→ PROBLEM DESCRIPTION: Every entry that follows should be output again, word for word.

→ GIVEN DATA:
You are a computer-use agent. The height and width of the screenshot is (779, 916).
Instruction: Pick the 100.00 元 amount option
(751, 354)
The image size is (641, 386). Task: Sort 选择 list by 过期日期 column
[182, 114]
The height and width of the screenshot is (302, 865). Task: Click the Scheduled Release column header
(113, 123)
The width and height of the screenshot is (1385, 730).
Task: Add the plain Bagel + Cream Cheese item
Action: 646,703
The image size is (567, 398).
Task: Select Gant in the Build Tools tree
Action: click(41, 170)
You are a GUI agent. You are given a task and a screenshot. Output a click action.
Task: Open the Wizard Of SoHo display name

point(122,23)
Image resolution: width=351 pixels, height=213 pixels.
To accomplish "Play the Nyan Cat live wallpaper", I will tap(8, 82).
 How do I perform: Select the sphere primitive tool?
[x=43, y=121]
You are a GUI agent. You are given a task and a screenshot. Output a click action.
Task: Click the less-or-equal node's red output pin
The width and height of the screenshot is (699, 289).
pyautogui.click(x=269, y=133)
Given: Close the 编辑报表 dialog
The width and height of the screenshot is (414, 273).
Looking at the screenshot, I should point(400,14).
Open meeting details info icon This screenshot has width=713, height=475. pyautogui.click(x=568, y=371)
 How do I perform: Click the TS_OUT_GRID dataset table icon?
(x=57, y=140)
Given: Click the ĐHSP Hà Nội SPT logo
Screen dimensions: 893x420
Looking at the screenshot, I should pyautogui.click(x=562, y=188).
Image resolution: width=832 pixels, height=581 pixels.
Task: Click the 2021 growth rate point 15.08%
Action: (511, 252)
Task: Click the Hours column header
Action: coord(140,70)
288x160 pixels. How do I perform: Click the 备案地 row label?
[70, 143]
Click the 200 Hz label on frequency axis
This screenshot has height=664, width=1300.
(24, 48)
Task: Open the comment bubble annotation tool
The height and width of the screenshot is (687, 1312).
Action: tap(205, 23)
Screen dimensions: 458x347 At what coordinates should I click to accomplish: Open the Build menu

→ ANSWER TO THIS PROBLEM:
You are a computer-use agent. The height and width of the screenshot is (779, 916).
Instruction: Pick the 100.00 元 amount option
(751, 354)
The image size is (641, 386). Task: Sort 选择 list by 过期日期 column
[182, 114]
The height and width of the screenshot is (302, 865). Task: Click the Scheduled Release column header
(113, 123)
The width and height of the screenshot is (1385, 730).
Task: Add the plain Bagel + Cream Cheese item
Action: 646,703
The image size is (567, 398).
Task: Select Gant in the Build Tools tree
Action: click(41, 170)
You are a GUI agent. You are given a task and a screenshot. Output a click action.
Task: Open the Wizard Of SoHo display name

point(122,23)
Image resolution: width=351 pixels, height=213 pixels.
To accomplish "Play the Nyan Cat live wallpaper", I will tap(8, 82).
 How do I perform: Select the sphere primitive tool?
[x=43, y=121]
You are a GUI agent. You are given a task and a screenshot. Output a click action.
Task: Click the less-or-equal node's red output pin
The width and height of the screenshot is (699, 289).
pyautogui.click(x=269, y=133)
Given: Close the 编辑报表 dialog
The width and height of the screenshot is (414, 273).
Looking at the screenshot, I should point(400,14).
Open meeting details info icon This screenshot has width=713, height=475. pyautogui.click(x=568, y=371)
 How do I perform: Click the TS_OUT_GRID dataset table icon?
(x=57, y=140)
Given: Click the ĐHSP Hà Nội SPT logo
Screen dimensions: 893x420
Looking at the screenshot, I should pyautogui.click(x=562, y=188).
Image resolution: width=832 pixels, height=581 pixels.
Task: Click the 2021 growth rate point 15.08%
Action: (511, 252)
Task: Click the Hours column header
Action: coord(140,70)
288x160 pixels. How do I perform: Click the 备案地 row label?
[70, 143]
Click the 200 Hz label on frequency axis
This screenshot has height=664, width=1300.
(24, 48)
Task: Open the comment bubble annotation tool
The height and width of the screenshot is (687, 1312).
Action: tap(205, 23)
Screen dimensions: 458x347 At what coordinates should I click to accomplish: Open the Build menu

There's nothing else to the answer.